§ INSTRUCTIONS FOR THE TASK
Write out exactly the lines from the one that contains "Where should I" down to the last line of the material below, keeping both ends and omitting pictures.
------------------------------------------------
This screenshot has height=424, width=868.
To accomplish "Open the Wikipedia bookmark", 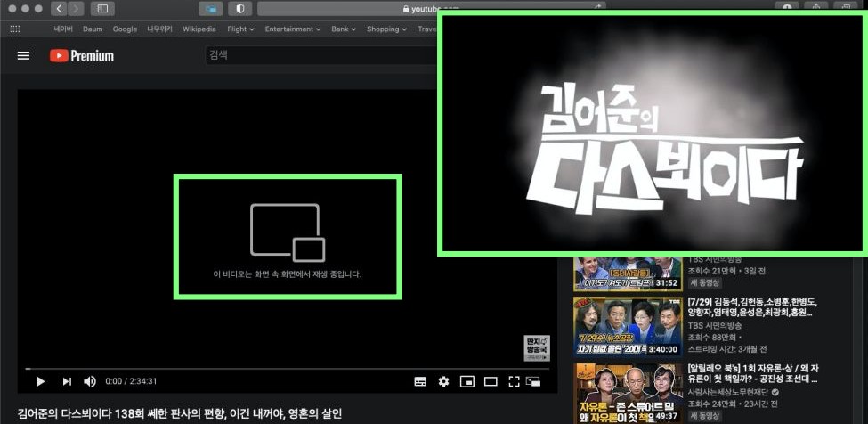I will tap(199, 29).
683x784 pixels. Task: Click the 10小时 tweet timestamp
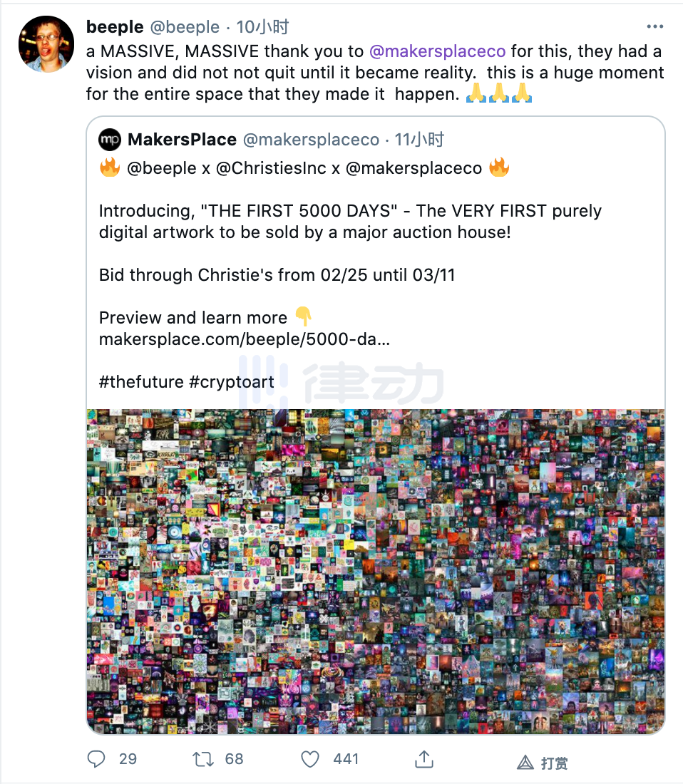(262, 27)

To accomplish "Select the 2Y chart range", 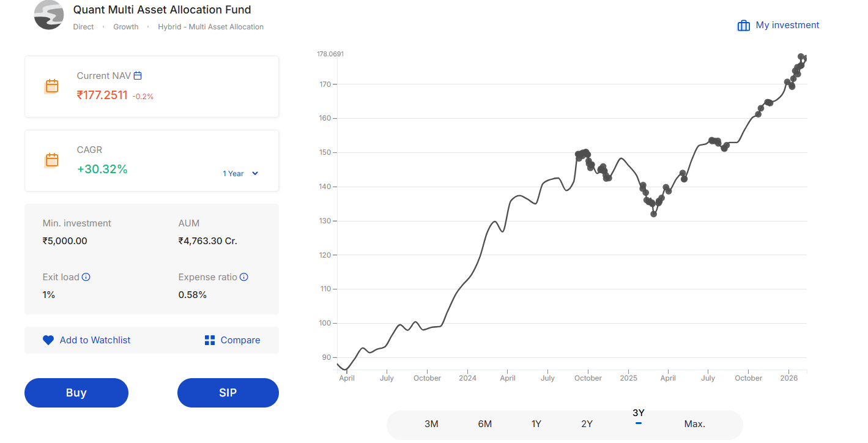I will [587, 424].
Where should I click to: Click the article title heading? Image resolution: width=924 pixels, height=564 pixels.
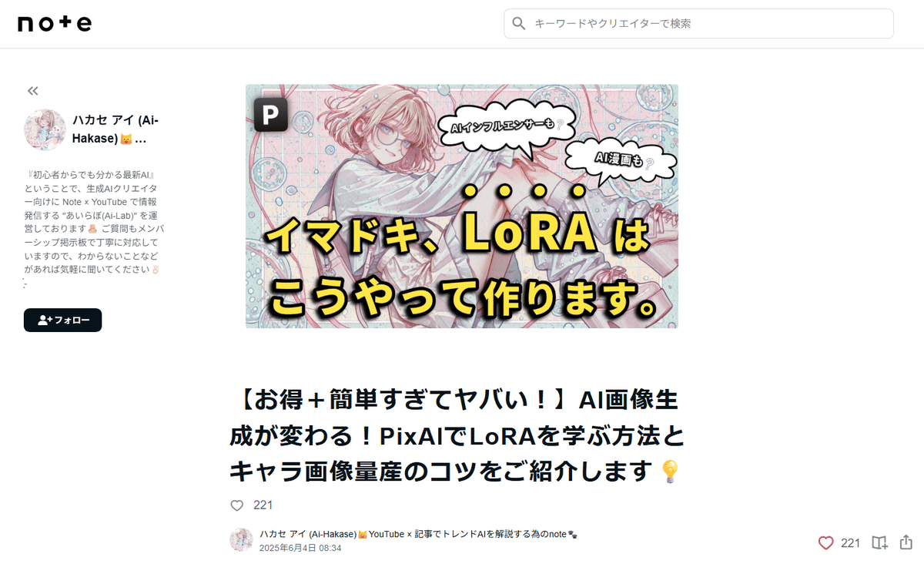click(x=457, y=435)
------------------------------------------------
§ TASK OUTPUT
Where should I click to: Click the article title heading? Image resolution: width=924 pixels, height=564 pixels.
click(x=457, y=435)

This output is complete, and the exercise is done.